Parallel STL

Hello friends,

I have spent some time looking at the mailing archives and git logs for the parallel STL. I’m not clear what state it is in, since the oneAPI/tbb seems to be production ready and comes with the parallel STL. Also, it appears the GCC has shipped a PSTL based on the same code that clang is using.

I was wondering if someone could clarify for me what state the PSTL is in, and if there is some work needed to help get it over the finish line I may be able to help. I’m very interested in using it in our production software, so I’m a motivated helper. :slight_smile:

Thank you for your time,
-={C}=-

Hi,

Long story short, the PSTL is pretty much ready to be shipped with LLVM. I did the integration between it and libc++, and it all worked last time I checked. I think the next step would be to change whatever LLVM scripts are used to create releases to also install the PSTL, which is the part I haven't had time to look into yet.

That being said, the PSTL will then default to using the Serial backend, which isn't very useful. We could decide to ship a different backend if we wanted, however I think what makes sense is to use a backend specific to the platform we're running on instead of adding a dependency to LLVM.

Louis

Okay, that makes sense. I can see how you might want to use Grand Central Dispatch on macOS, and the Windows system thread pool on Windows. I’m not really sure what that means for Linux, though. Other than maybe pthreads, which is not great.

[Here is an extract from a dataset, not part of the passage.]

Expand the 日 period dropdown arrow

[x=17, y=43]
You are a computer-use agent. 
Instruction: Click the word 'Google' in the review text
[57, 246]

Is there any documentation on what is needed to create a backend? Or are there perhaps already plans in motion? I don’t want to step on any toes, but I would love to have a usable pstl on macOS and Linux for the next LLVM release. We use libc++ on Linux as well as macOS. Depending on what’s involved, I might be able to contribute a backend for those two platforms.

  • Mikhail, who wrote most of the PSTL

Okay, that makes sense. I can see how you might want to use Grand Central Dispatch on macOS, and the Windows system thread pool on Windows. I’m not really sure what that means for Linux, though. Other than maybe pthreads, which is not great.

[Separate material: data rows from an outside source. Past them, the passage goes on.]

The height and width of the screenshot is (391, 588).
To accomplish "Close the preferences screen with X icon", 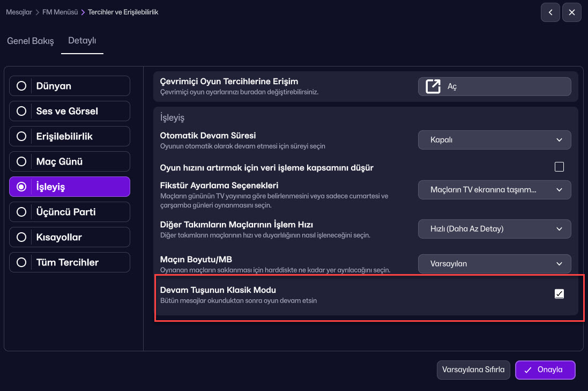I will tap(572, 12).
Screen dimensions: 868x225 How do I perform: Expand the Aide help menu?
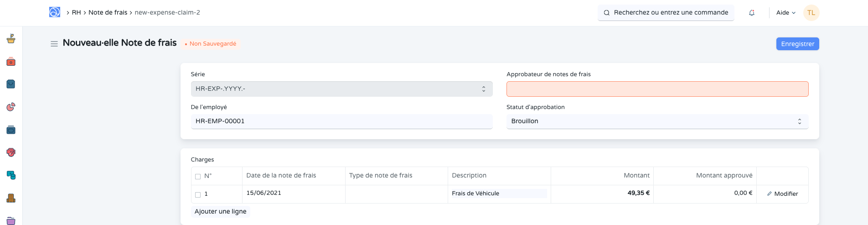pos(785,13)
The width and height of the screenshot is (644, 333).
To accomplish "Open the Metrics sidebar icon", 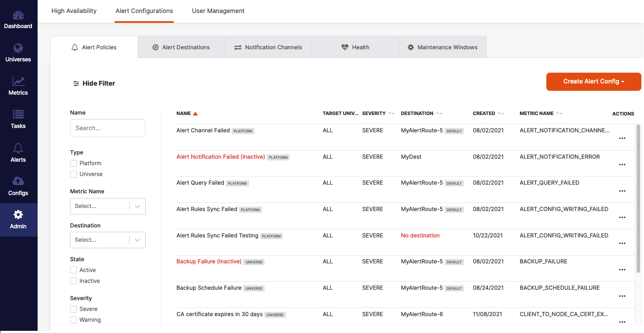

Is there any documentation on what is needed to create a backend? Or are there perhaps already plans in motion? I don’t want to step on any toes, but I would love to have a usable pstl on macOS and Linux for the next LLVM release.

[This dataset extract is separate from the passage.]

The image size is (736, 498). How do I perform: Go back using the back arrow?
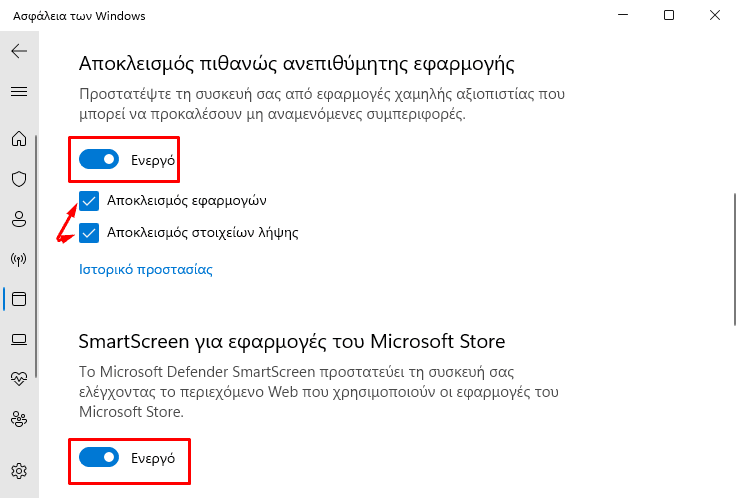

We use libc++ on Linux as well as macOS. Depending on what’s involved, I might be able to contribute a backend for those two platforms.

You’re not stepping on any toes, far from that. If we have backends with satisfactory performance and we’re confident about ABI stability, I don’t see a reason why we wouldn’t ship the PSTL as soon as we have those. One big issue to shipping it so far has been that the only backends are serial (not great to ship that), and the other one relies on an external dependency (TBB).

Mikhail might be able to provide documentation. We should check it into the PSTL repository. I meant to write such documentation when I wrote the serial backend, but never got around to writing something that was enough to check in. You can see the minimal API needed to implement a backend here: pstl/include/pstl/internal/parallel_backend_serial.h. It’s the serial backend, which tries to be as trivial as possible.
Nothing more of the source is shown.